Creating an integrated system for pushing forward the R&D of these technologies was the thinking of Texcel, a company that has worked in the medical device industry for 21 years, according to Keith Checca, and in the "active implantable devices industry" for more than 10 years.

Checca, director of business development for Texcel, tells Medical Device Daily that the company "had this idea for awhile. We were supplying kits and materials and customizing as we went for the last few years or so. And our customers would ask, 'Do you have something off the shelf?' We said, 'No, but we can get there.'"

And as a result of its experience in creating these component parts, Checca says, Texcel developed the StimX to give "quick data, data incredibly valuable to the companies we work with."

Calling the Stim X the "the industry's first truly programmable, implantable customizable platform" for early testing of implantable electronic therapies, the company designed the device to have a wide range of test abilities – based on the parameters of currently available devices in this arena, Checca says – but making it programmable, thus customizable, for the particular effects being tested.

"Most of the devices that are used in implantable neurostimulation are within a certain range of output and a certain voltage and a certain length of time," he says. "We looked at the general applications out there and picked something in the middle, and then it has the programmable ability to be able to use upper and lower edges of what that hardware can handle."

The device itself includes an implantable stimulator, a laptop and output customization program, wireless communication, and charging modules.

Looking somewhat like a pacemaker, the stimulator is implanted in the animal's body, with leads then directed to a nerve or muscle or other tissue to be stimulated. Because the animal then wakes and continues regular active moments, the research can measure that effect "over a period of time," Checca notes.

He says the combined research/business goal for the device – to cost in the range of $50,000, with the company issuing a cost sheet today, he said – is to free researchers "from the hours and dollars that they'd otherwise invest in designing and developing their own devices – and to literally re-allocate their resources back into their research.

"It builds data, provides the additional information to continue the research. For venture-funded companies, it gives the data they need to determine if they should spend the money to move forward."

Among the possible applications for the device, Texcel says, are direct nerve and brain stimulation, strategies used for devices to treat such conditions as epilepsy, Parkinson's disease and clinical depressions.

The system enables the testing of a specific simulating effect, Checca notes, though there may be cases – "rare," he says – in which both an implantable device under development and the StimX would both be implanted.

The StimX is not only a platform for research but offers what might be called a platform for Taxcel.

The device, he says, offers "a starting point – hopefully gets us connected with customers that we can do additional work for."

Plus, "There's good consideration that this isn't the only product we'll launch like this." And he says as the active implantable stimulation market moves forward, "there will be advances in some of the electronics and connections and all the other areas around these devices."

Thus, future StimX-type devices will be "updated, smaller, more powerful, more flexible ... and have the good ability to cover a wider range of parameters, and a wider range of testing options."
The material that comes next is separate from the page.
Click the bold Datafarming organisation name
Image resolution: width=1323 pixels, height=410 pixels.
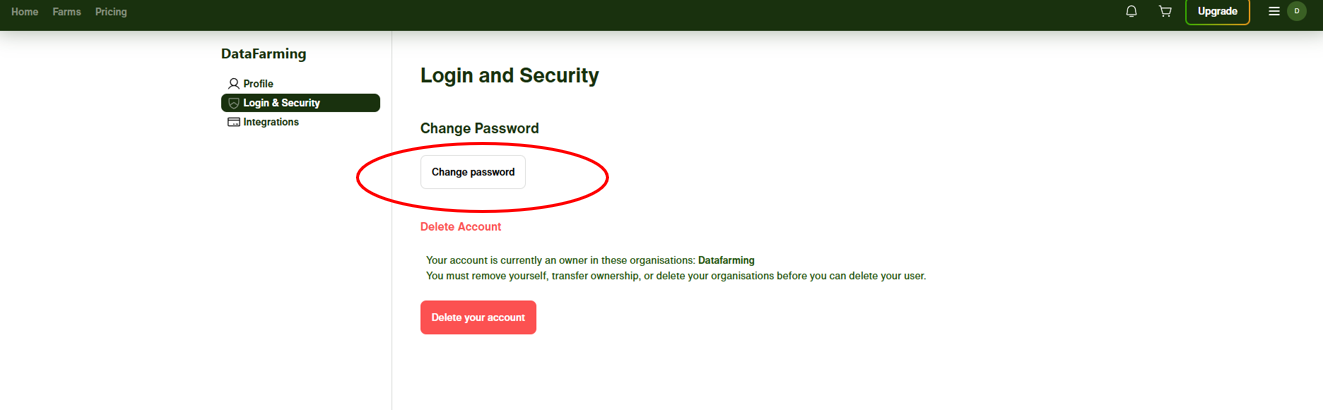coord(726,260)
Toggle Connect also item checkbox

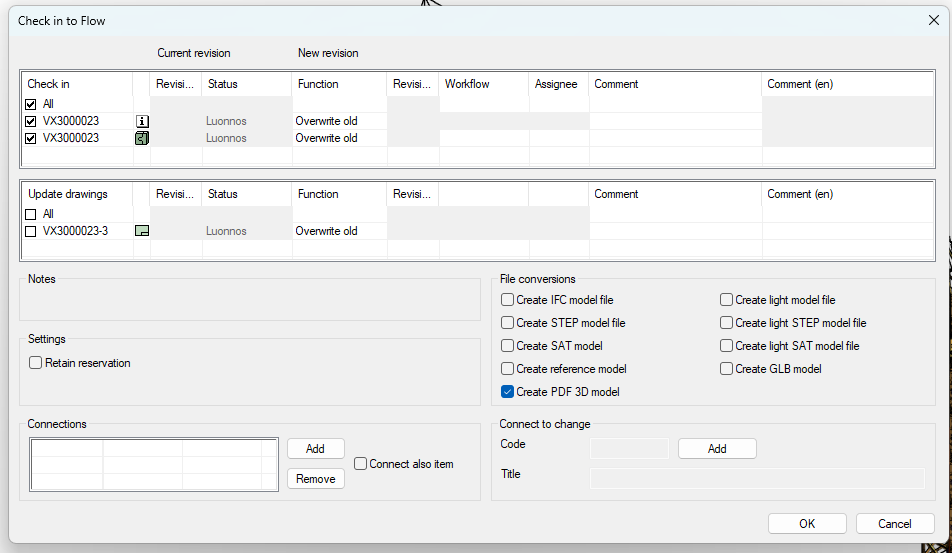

If companies want similar devices for human research, they won't be using the StimX in its current form, but something built on this platform and customized to human use, a strategy, Checca says, that "is what we do now."

He acknowledges that the market opportunity for the StimX isn't huge, but that the device would be highly useful in "several dozen" projects the company currently is involved with, as well as for newly launched companies each year in the dozen range, and opportunities in "university research and university hospital level, and doctors" looking to develop new products.

And Checca sees the active stimulation sector one in which Texcel finds an opportunistic fit.

"We've been kind of riding that wave when it wasn't even a wave, and now it's gaining some momentum," he says. "Because we can help [these companies] move in the right direction, we're committed to this space and involvement in this technology."